**What the exercise asks**: The answer must be every line of the records below that holds the word "will".

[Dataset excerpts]
────────
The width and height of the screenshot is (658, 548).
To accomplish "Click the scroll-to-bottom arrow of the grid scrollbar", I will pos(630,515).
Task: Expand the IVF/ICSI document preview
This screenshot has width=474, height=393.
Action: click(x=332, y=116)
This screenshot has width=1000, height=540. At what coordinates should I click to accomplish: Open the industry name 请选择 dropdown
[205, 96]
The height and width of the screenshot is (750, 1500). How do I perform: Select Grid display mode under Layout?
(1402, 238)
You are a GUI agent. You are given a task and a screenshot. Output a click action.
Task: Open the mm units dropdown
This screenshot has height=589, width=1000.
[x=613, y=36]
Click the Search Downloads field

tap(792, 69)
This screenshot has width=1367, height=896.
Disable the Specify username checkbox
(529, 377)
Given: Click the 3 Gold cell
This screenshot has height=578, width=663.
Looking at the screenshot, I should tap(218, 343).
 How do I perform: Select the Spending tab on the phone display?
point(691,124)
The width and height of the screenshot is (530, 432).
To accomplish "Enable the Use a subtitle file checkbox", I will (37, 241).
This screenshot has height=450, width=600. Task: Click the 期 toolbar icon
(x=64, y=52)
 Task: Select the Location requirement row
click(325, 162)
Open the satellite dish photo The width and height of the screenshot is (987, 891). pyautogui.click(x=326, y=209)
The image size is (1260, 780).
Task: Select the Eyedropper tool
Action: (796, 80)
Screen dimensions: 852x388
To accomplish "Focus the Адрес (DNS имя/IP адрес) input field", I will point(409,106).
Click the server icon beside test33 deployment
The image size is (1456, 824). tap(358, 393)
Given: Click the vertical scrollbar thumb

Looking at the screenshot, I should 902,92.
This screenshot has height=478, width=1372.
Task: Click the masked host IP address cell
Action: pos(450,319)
────────
**Reply to the exercise**:
To accomplish "Click the scroll-to-bottom arrow of the grid scrollbar", I will pos(630,515).
To accomplish "Enable the Use a subtitle file checkbox", I will (37, 241).
To accomplish "Focus the Адрес (DNS имя/IP адрес) input field", I will point(409,106).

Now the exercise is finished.